Handy MongoDB queries for debugging

Often when you’re trying to chase down a bug it can be a bit of a nightmare to find the query syntax you need to get the right information. When you have a useful one it’s probably worth adding it here.

Finding aborted transactions (“state changing too fast” errors)

This error generally indicates a programming error rather than a real contention issue - it happens when there are assertions in the []txn.Op slice that aren’t being checked when constructing the slice.

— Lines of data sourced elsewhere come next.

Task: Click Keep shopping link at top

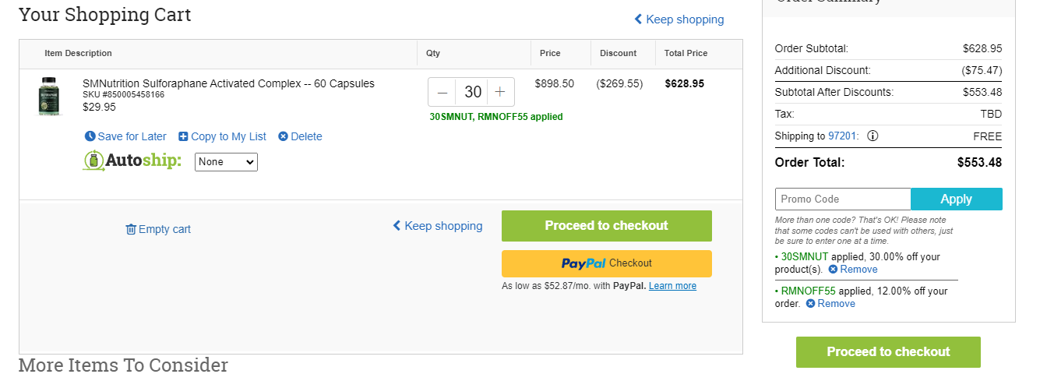Action: point(679,19)
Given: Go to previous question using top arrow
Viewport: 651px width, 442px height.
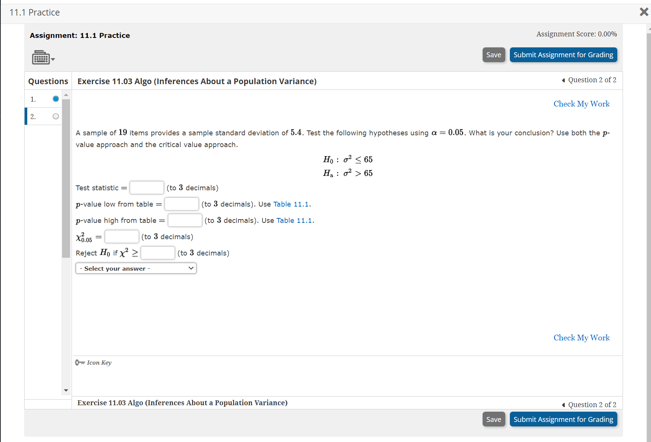Looking at the screenshot, I should click(x=564, y=80).
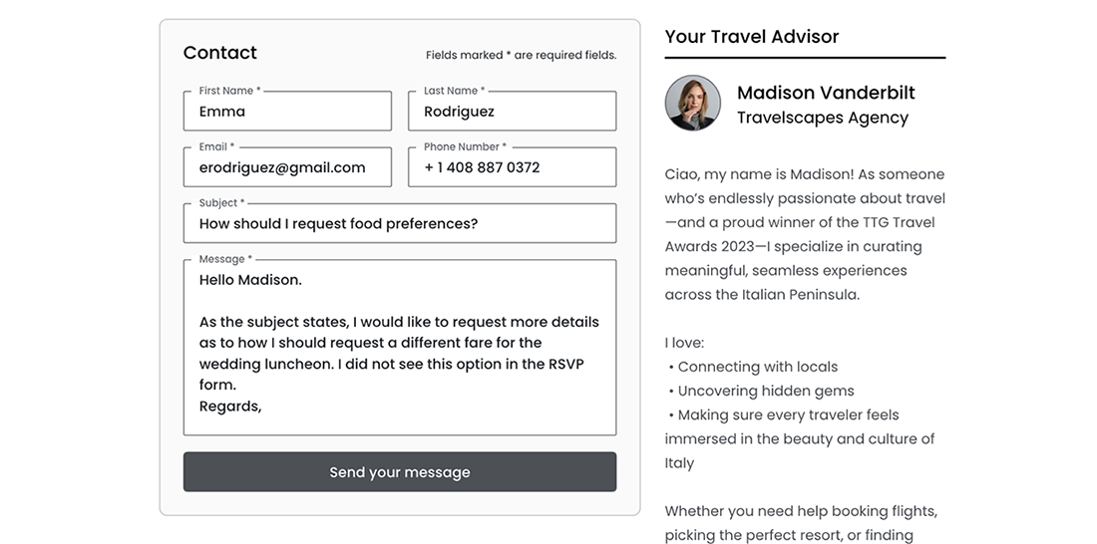This screenshot has width=1097, height=544.
Task: Click the First Name field containing Emma
Action: 287,112
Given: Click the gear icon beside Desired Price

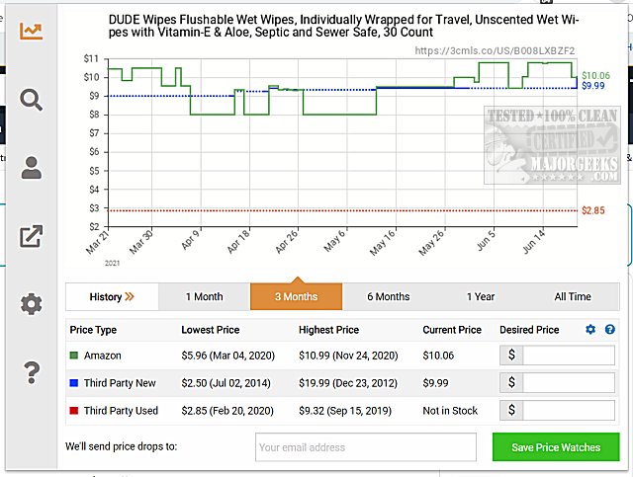Looking at the screenshot, I should [x=590, y=330].
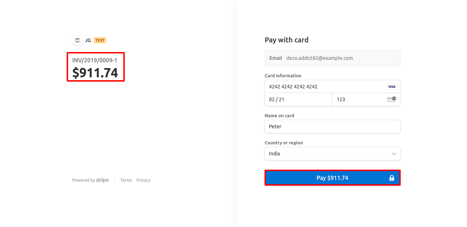Click the large $911.74 amount text
This screenshot has height=227, width=467.
click(x=95, y=73)
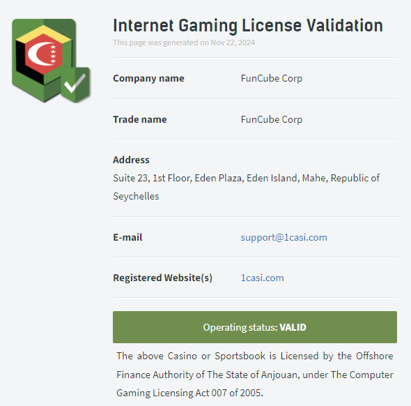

Find the last aborted transaction that wasn’t touching the link layer devices collection. (We were trying to track down a bug in upgrade charm handling but were stymied by the aborted txns from a different bug.)

db.txns.find(
    {s:5, "o.c":{$ne:"linklayerdevices"}}
).sort({_id:-1}).limit(1).pretty()

Transaction fields:

  • s is the transaction state - 5 is aborted.
  • o is an array of operations (insert/update/delete/assert)
  • c is the collection the operation works on.

Generally once you have the failed transaction you can go through the assertions in the transaction one by one until you find the failing one. Then you can go back to the code that generated the transaction and see why it didn’t check that condition in its buildTxn.

1 Like

Another one I started using after @jameinel wonderful analysis on bug LP: #1797816 is:

db.getCollectionNames().forEach(
    function(aRow) {
        print("--- " + aRow + " ---");
        db.getCollection(aRow).aggregate([{$match: {"txn-queue.100": {$exists: 1}}}, 
                                          {$project: {"_id": 1,  len: {$size: "$txn-queue"}}}]).shellPrint(); 
    });

This one will iterate over all the collections and print the id of documents that have a txn-queue larger than 100 elements.